スペイン・ベルギー国債

「グロソブ」

すべて売却

(日経新聞2011112213版 経済1面)

【記事抜粋】

国内最大の投資信託「グローバル・ソブリン・オープン」(グロソブ、運用会社は国際投信投資顧問)で財政懸念が強まる欧州の国債売却が進んでいる。

今月に入りイタリア国債を売却したほか、新たにスペインとベルギーの国債もすべて売却した。
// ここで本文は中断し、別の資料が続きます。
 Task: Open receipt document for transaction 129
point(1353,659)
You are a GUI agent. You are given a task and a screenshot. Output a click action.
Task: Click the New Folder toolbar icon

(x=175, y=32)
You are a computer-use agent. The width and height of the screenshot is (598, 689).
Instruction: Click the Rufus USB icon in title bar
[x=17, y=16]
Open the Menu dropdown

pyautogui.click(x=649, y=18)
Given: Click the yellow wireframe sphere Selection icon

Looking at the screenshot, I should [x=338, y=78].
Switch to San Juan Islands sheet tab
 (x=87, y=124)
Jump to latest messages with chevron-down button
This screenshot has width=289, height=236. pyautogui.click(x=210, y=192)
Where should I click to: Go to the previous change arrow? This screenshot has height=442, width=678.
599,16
日本国債などへの資金シフトを急いでいる。

(以下略)

 

【コメント】

10月末日基準のマンスリーレポートによれば、イタリア、スペイン、ベルギーの国債については9月から10月の1カ月において債券価格そのものは下落した一方、為替が円安ユーロ高に振れたことによって、トータルとしては基準価格の上昇に寄与した結果となっています。

しかし、ユーロ圏における財政不安の連鎖から、今後さらに債券価格の下落が懸念される一方、通貨そのものへの信用不安もあいまって、ユーロ安=円高になれば為替差益も期待できないことから、3カ国の国債売却という判断にいたったのだと思います。

 

グロソブの大きな特徴は、毎月分配型の投資信託であることです。

再投資による複利効果が減殺される反面、一定程度の分配金という目に見える果実を得られることから、高齢者を中心に保有されています。

 

ただし、投資信託の分配金には2種類あります。

純粋に運用利益から分配される「普通分配金」と、運用元本を取り崩して分配する「特別分配金」です。
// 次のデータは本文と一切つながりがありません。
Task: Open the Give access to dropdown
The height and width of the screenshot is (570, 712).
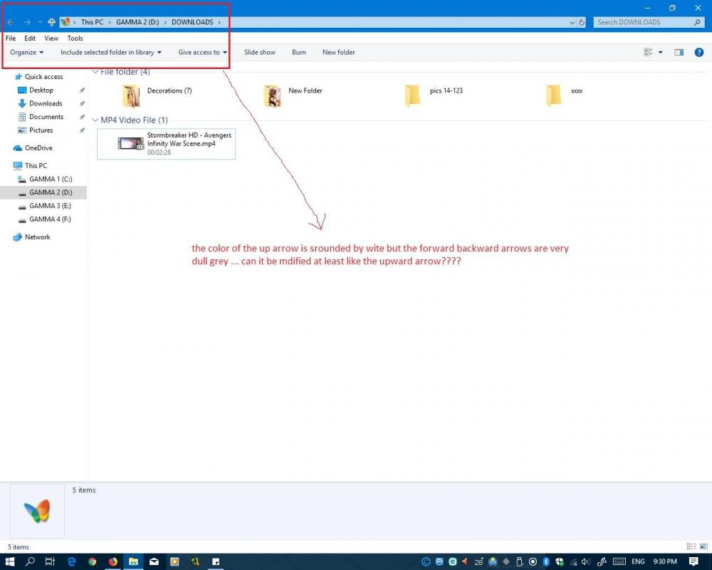Action: (x=202, y=52)
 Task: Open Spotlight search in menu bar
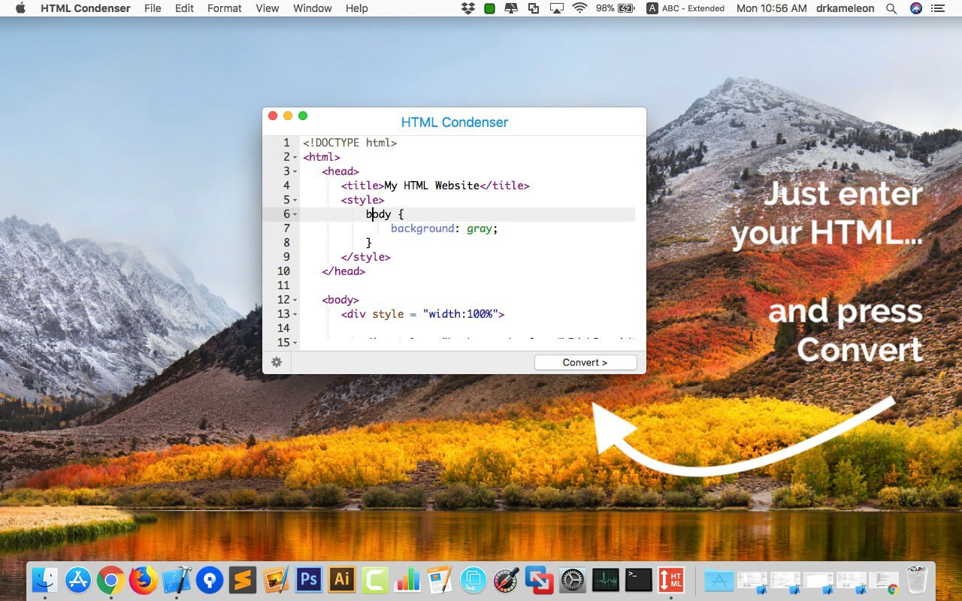tap(891, 8)
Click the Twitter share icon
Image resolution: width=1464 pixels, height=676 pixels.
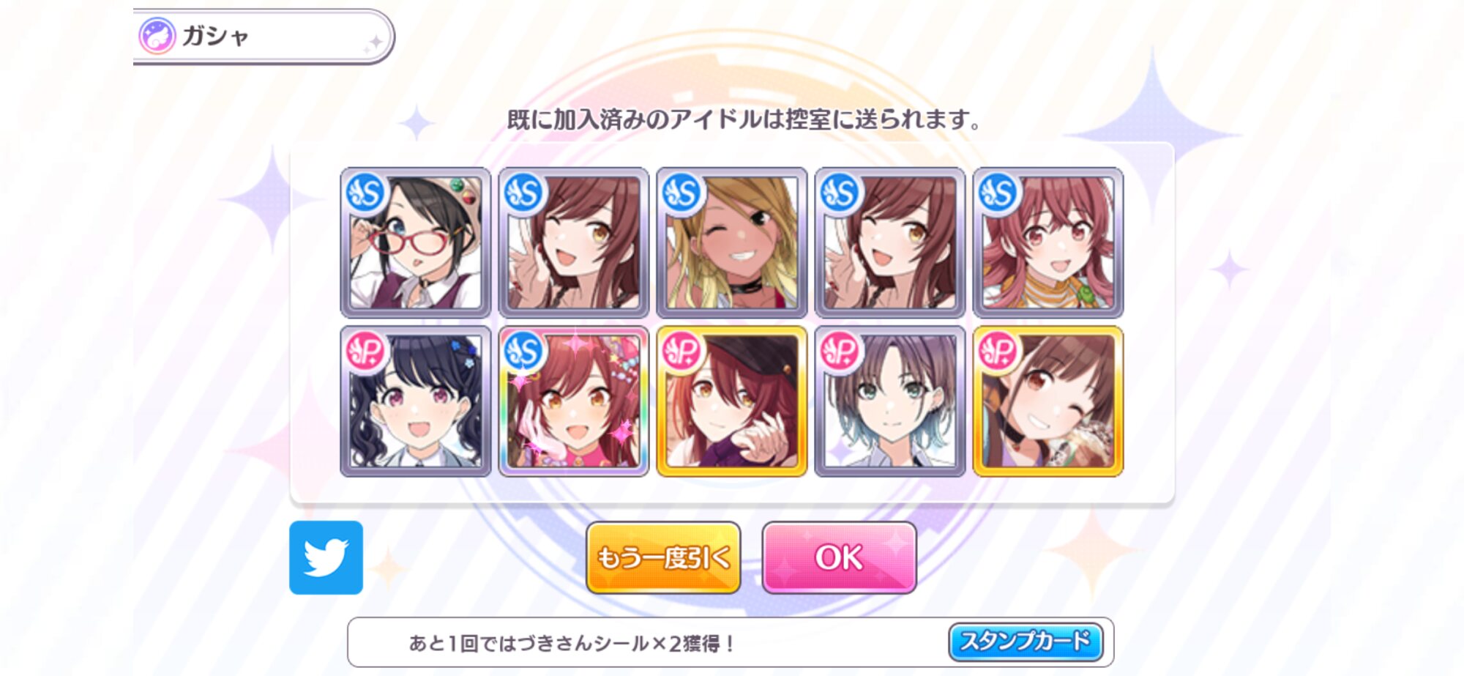tap(326, 557)
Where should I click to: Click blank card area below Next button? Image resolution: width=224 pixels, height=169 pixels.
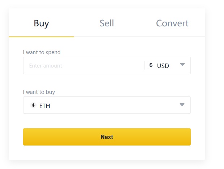click(x=107, y=153)
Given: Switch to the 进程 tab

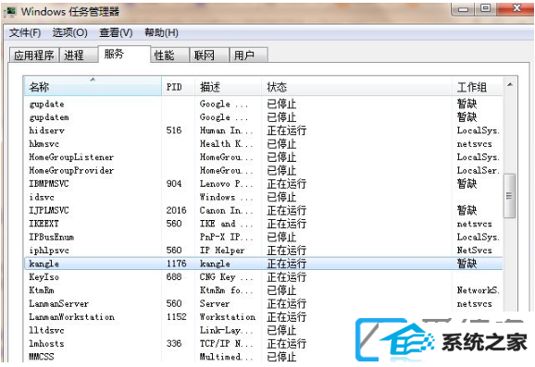Looking at the screenshot, I should pyautogui.click(x=79, y=55).
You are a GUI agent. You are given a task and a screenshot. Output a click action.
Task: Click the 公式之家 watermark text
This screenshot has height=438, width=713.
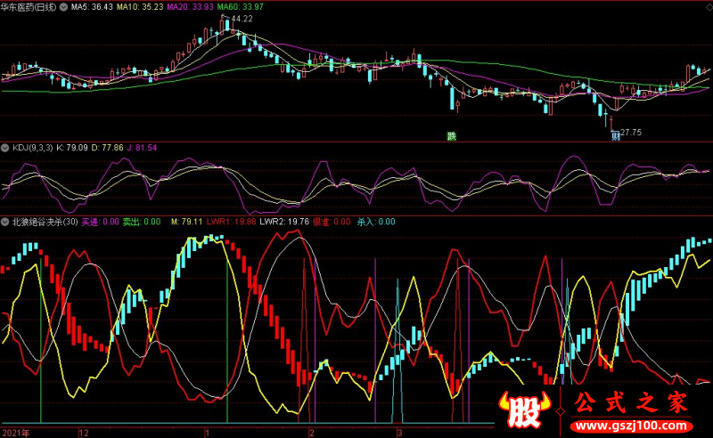coord(630,403)
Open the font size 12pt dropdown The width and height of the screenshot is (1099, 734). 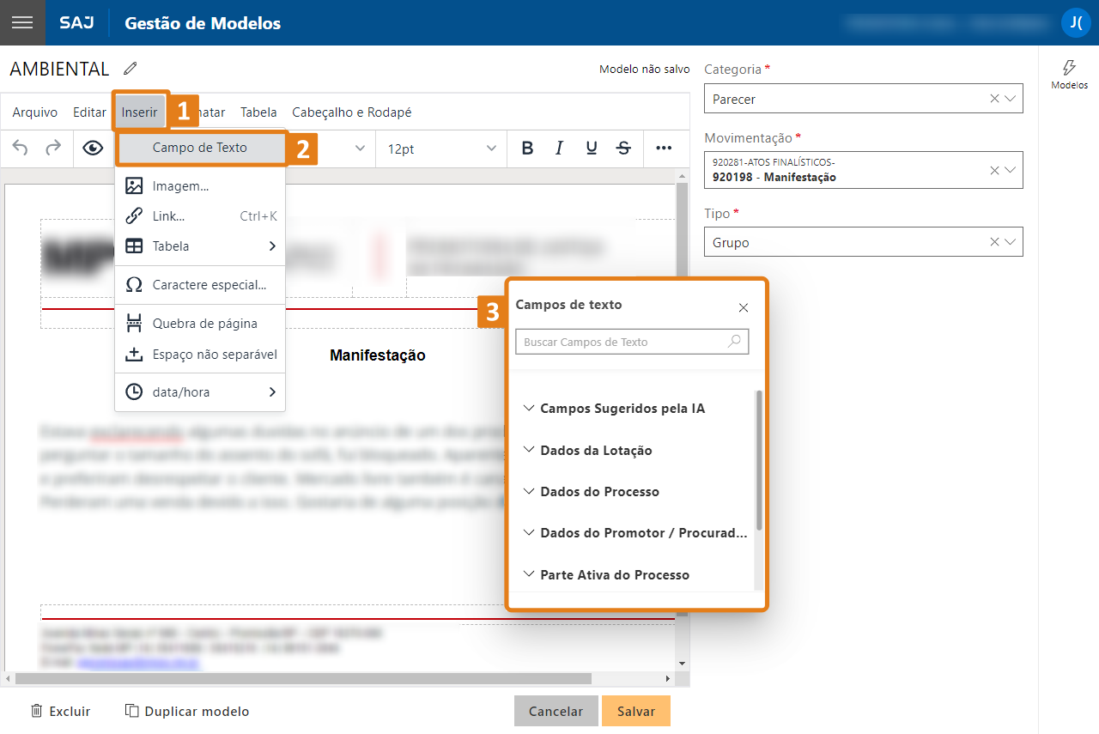click(x=440, y=148)
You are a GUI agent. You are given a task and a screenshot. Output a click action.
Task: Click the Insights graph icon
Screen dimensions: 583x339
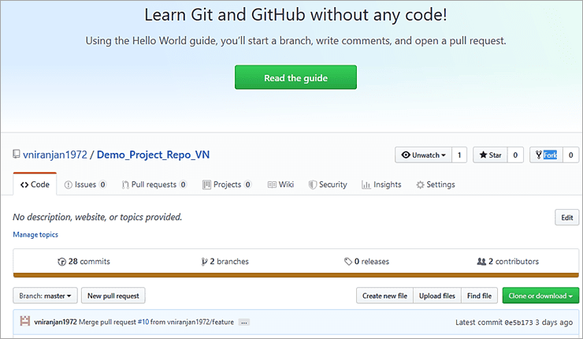point(366,184)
前者は収益の配当ですから税金がかかる一方、後者は元々自分のお金を返還された形となるので税金はかかりません。

当然のことながら前者の形が本来の資産運用の形態ですが、お金に色はついていないので単純に「分配金」とだけ示されて受け取る場合、厳密な意味はどちらになるのか判然としません。

 

そこで、運用会社が発行する報告書やレポートに目を通す必要があります。

運用成績として「基準価格」あるいは「課税前分配金込み基準価格」の推移が示されているはずです。
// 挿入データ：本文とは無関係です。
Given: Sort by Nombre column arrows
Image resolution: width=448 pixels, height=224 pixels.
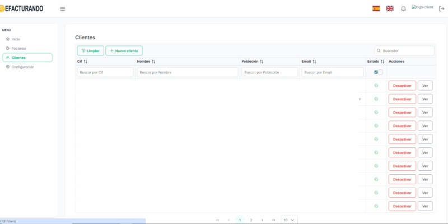Looking at the screenshot, I should (153, 62).
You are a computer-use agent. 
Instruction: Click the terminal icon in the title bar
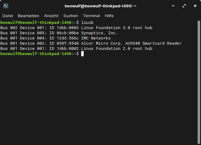coord(6,6)
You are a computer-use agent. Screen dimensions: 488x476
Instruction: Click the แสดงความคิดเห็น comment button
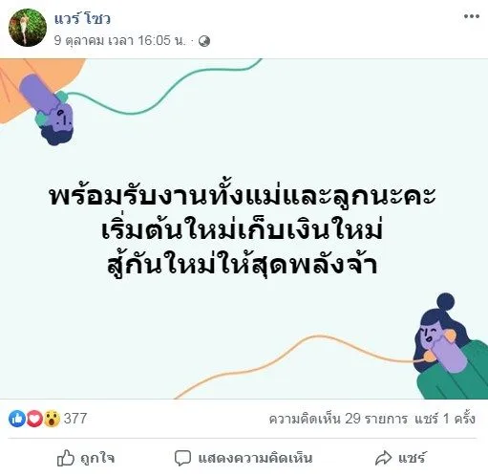tap(244, 458)
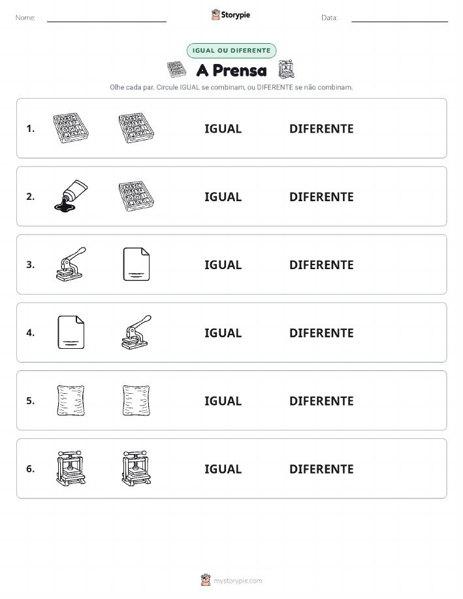
Task: Click the paper sheet icon in row 4
Action: pyautogui.click(x=71, y=332)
価格の推移を示すグラフが右肩下がりの場合、元本を取り崩して“とりあえず”配当する「特別分配金」である可能性があり、注意を要します。

 

【今日のポイント】

投資信託とは「何もかもお任せ」というものではない。

毎回分配金を受け取っていることだけではなく、運用収益からの分配金かどうか、きちんとレポートを分析して把握しよう。